On another note, the least we can do for others is try to fix ourselves. But then again, that would take a toll on ourselves.
Sadly even if we make the effort to keep on living, things don’t change on their own even if we decided to carry on. I remember that back in the day (when i was obese and more of a recluse than i am now), i used to wonder why life was so bad and how to get rid of my depression. My parents used to say stuff like “you have to cause changes” “nobody is going to knock on the door to give you a solution” “you’re alone because you’re causing it”. Some decades later i have to say that… yup, they were sort of right. Not that knowing that makes it easier to find a solution, but sadly it’s sort of true.

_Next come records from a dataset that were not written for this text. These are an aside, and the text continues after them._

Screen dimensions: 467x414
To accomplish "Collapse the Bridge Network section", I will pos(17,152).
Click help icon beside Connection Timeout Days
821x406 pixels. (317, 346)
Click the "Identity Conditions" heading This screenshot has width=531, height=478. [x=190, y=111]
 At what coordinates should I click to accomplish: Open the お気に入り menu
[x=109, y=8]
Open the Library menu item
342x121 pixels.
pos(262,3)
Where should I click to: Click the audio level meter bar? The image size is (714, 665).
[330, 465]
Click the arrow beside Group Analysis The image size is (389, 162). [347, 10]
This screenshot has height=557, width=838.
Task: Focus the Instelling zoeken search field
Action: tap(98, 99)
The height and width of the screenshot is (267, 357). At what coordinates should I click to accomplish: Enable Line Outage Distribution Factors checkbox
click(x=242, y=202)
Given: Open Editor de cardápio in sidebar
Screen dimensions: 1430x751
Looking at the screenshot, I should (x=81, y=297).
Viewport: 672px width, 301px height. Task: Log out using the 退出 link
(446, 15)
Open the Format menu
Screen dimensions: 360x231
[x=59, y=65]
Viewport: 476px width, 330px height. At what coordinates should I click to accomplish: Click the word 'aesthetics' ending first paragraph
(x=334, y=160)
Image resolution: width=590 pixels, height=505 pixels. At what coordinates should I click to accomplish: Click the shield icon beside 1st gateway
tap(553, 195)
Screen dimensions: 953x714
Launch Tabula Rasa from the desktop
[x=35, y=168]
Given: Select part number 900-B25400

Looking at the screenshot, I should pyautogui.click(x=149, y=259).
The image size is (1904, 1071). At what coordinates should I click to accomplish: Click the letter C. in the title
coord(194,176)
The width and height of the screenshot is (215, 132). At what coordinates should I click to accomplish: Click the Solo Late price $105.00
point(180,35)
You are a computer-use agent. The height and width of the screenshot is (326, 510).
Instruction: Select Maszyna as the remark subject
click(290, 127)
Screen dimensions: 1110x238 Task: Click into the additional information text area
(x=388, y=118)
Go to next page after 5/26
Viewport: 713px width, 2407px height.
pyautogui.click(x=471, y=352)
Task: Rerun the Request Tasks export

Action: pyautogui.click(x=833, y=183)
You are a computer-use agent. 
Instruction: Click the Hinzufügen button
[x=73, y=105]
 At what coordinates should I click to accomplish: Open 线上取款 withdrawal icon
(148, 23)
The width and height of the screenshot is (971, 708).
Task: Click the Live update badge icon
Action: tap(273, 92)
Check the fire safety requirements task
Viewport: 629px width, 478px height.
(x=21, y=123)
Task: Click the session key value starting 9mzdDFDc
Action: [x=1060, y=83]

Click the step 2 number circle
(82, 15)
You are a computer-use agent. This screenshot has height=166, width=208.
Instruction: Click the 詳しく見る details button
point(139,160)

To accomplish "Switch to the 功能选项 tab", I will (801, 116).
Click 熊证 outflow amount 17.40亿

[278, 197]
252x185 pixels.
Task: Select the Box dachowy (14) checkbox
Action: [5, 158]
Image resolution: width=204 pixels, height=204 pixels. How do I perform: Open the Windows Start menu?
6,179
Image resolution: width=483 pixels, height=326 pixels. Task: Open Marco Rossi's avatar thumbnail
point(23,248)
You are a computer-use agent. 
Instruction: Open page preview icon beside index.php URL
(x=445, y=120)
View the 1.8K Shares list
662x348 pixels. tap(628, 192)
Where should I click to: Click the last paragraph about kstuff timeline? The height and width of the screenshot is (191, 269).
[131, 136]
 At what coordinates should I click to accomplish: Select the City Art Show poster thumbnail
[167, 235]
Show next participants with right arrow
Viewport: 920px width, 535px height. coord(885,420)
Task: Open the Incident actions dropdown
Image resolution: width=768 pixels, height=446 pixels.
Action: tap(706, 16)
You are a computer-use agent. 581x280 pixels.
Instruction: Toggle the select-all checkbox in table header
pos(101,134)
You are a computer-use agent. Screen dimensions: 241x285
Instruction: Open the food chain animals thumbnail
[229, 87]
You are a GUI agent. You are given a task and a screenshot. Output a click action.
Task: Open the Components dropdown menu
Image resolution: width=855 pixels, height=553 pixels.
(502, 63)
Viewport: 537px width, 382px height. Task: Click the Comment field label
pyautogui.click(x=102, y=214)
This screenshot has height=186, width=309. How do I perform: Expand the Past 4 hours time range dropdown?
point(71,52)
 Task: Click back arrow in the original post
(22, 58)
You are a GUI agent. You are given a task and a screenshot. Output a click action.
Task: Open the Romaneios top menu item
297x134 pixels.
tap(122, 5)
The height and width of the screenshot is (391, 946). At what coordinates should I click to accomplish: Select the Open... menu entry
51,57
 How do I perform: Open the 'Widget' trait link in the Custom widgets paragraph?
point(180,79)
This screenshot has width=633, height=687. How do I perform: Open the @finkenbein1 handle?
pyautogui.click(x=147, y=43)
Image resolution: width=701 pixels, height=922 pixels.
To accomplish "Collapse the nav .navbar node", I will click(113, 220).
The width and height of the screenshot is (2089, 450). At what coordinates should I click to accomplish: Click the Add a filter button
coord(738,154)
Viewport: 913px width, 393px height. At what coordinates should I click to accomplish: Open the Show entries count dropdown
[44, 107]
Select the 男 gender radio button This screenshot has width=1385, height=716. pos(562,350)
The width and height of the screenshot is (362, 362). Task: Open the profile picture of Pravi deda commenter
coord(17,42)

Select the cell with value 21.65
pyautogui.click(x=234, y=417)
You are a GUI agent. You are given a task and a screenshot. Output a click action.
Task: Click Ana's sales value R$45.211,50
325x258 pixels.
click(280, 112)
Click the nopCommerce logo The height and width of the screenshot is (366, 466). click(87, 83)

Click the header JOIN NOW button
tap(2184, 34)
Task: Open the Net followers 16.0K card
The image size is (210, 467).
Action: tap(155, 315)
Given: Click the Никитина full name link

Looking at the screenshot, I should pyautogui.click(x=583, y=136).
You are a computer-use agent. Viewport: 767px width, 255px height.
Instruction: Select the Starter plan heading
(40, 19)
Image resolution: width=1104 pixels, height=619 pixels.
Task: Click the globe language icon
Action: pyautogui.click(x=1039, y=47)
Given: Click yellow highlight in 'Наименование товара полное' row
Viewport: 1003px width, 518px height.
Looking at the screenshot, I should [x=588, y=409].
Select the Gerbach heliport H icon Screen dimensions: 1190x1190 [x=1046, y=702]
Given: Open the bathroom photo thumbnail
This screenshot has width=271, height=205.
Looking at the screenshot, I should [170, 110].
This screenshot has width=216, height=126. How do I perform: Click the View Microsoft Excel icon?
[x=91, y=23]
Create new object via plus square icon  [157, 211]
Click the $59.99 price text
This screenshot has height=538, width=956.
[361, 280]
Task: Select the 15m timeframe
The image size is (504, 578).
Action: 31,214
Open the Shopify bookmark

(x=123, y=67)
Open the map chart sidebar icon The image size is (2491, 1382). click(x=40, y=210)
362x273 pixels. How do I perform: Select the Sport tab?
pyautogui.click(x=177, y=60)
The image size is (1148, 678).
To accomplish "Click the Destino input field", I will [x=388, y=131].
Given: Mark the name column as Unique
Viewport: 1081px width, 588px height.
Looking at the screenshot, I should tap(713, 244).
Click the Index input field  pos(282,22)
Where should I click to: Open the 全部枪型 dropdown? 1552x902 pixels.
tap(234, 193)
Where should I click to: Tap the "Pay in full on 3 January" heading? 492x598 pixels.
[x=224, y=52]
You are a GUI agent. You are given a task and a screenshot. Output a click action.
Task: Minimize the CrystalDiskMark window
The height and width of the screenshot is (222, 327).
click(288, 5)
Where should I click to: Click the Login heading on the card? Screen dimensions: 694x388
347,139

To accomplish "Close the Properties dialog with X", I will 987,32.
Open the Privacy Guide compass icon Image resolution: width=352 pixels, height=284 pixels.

@drowning: you’ve had a really tough time in the last few weeks. I think Mf makes some salient points regarding walking forward. Walking forward is never easy. But there are people holding your hands, and you might not even notice them. Sometimes I think I’m walking by myself, but I rarely am.
I feel for you Drowning. Because I have been following your posts over the last few weeks and see that are having a hard time. I know the place where you are in. I used to be in such a terrible place all I wanted to do was end it. I spent much of my time researching methods and trying to acquire what I would need to do it. I did in fact have an attempt that landed me in the hospital and the whole 9 yards. Since then I have figured out ways to improve my position in life and now things are getting better for me. So I just wanted to share and say that things can get better. I hope things get better for you. I wish you well my friend.
Thanks guys for the replays I appreciate it I’m trying to hold on hopefully things get better
Just keep fighting D. It’s hard, I know. I’m in a crisis of my own tonight as always, but I try to look past it and just keep moving forward. Actually, I’ve learned to take things slowly. One foot in front of the other. Baby steps. Take it one minute at a time. Try to do that for now. Be patient with yourself, and be gentle with yourself. The pain won’t just go away overnight. In fact, you may still have many more days like these. Maybe at a certain point things do get better. They haven’t for me, but I’m not about to throw in the towel just yet, no matter how much I desire just ending it. Don’t give up. You are far stronger than you think.
Thanks Ylem I won’t give up just yet
That’s the spirit my friend. Don’t let this thing beat you. I’m sure you can win.
Btw, day 12 of not cutting. I should stop counting, but I have the urge, so keeping the numbers in my head helps me fight it.